There was an open air market last weekend in a slim little street about two minutes walk from my hall. White tents were wedged between old stone walls, with rickety tables perched shakily on the cobbles beneath, all piled with a wealth of local culinary and artistic wonders. The sky was awash in that high, pale sapphire of autumn with a rush of sunlight pouring cool and quick and fresh through the streets and crimsoned leaves. I tromped through it all on my morning walk and felt my inmost self wake, stretch, and quicken with the color and scent and fleet-foot wind.
An hour’s stroll midst the tents (combined with a crazy hunt for a cash machine) left me laden with fresh, seeded bread, a week’s worth of the best feta I have yet tasted, olives galore, and some baklava for tea. But I also cradled two jolly little mugs. Crafted by a local potter, one a rich, sea green and the other a smoky blue, they caught my eye the moment I spotted them waiting for me in their small, hobbitish way, with their delicate handles and sea-toned hues. For a month, I had been searching for just such a pair of mugs and the crown of that dappled day was to wrap them up and take them home.

-.-.-

WHAT YOU NEED TO DO:
- a) Copy everything in the market passage from "There was an" down to "and fleet-foot wind.", word for word.
- b) Pick up the open-air market passage above after its last sentence and carry it on.
You won't need the lines that come after this passage.

EXTRACTED ENTRIES:
-.-.-

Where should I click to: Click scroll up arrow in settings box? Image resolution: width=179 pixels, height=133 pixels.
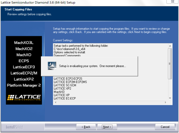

-.-.-

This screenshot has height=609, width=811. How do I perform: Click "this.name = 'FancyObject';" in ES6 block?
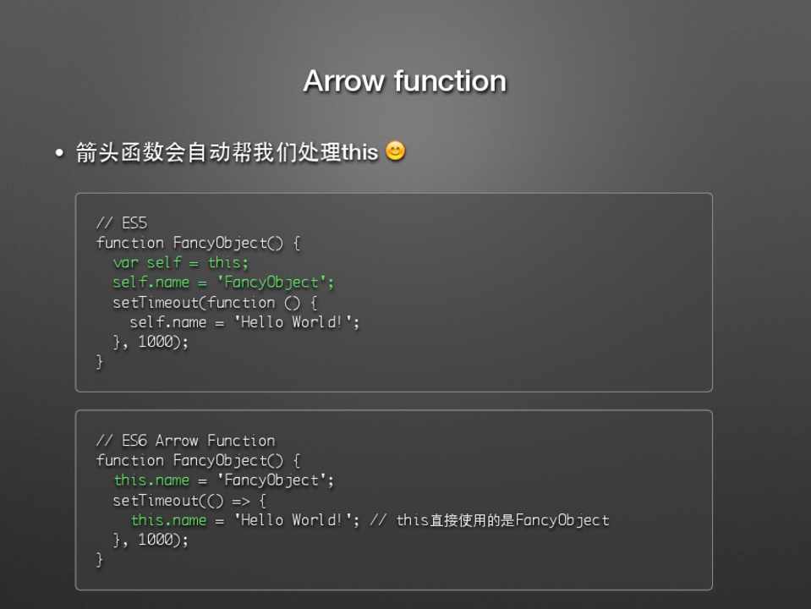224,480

-.-.-

RESULTS:
- a)
There was an open air market last weekend in a slim little street about two minutes walk from my hall. White tents were wedged between old stone walls, with rickety tables perched shakily on the cobbles beneath, all piled with a wealth of local culinary and artistic wonders. The sky was awash in that high, pale sapphire of autumn with a rush of sunlight pouring cool and quick and fresh through the streets and crimsoned leaves. I tromped through it all on my morning walk and felt my inmost self wake, stretch, and quicken with the color and scent and fleet-foot wind.

- b)
I got them back to my fourth floor room, tucked the food away, and almost solemnly placed those two small mugs on the tea shelf I had waiting. I stood back. Glanced about my tiny space with its spare furniture and yellow-toned walls and crooked tiles by the tiny sink. A month ago this room had seemed to me spare and a little barren. Let’s be honest, student rooms often are. In my various adventures, I have encountered quite a few spaces like this one; walls battered with years of student occupation, the desk with a weary sag, the paint a bit faded, the furniture worn
There’s always a moment on the first day when this overwhelms me. Exhaustion kicks in, and the older I get, with my high ideals for life and beauty, the harder these moments become, when the absence – not just of family – but of order and art and color and cheer, sets a hollow, worried ache in my throat. It’s easy to let it simmer and grow into a hot mess of homesick desire or doubt of myself and my crazy life choices. It’s harder, but one of the best skills I’ve learned, to let that ache drive me to make home afresh in the unformed, unfilled spaces of a new life. In the beginning…. God created. And at every new juncture I find that in his grace, I too can call life from whatever void I find. In every new room, I can create a small world that reflects the beauty I know in his love.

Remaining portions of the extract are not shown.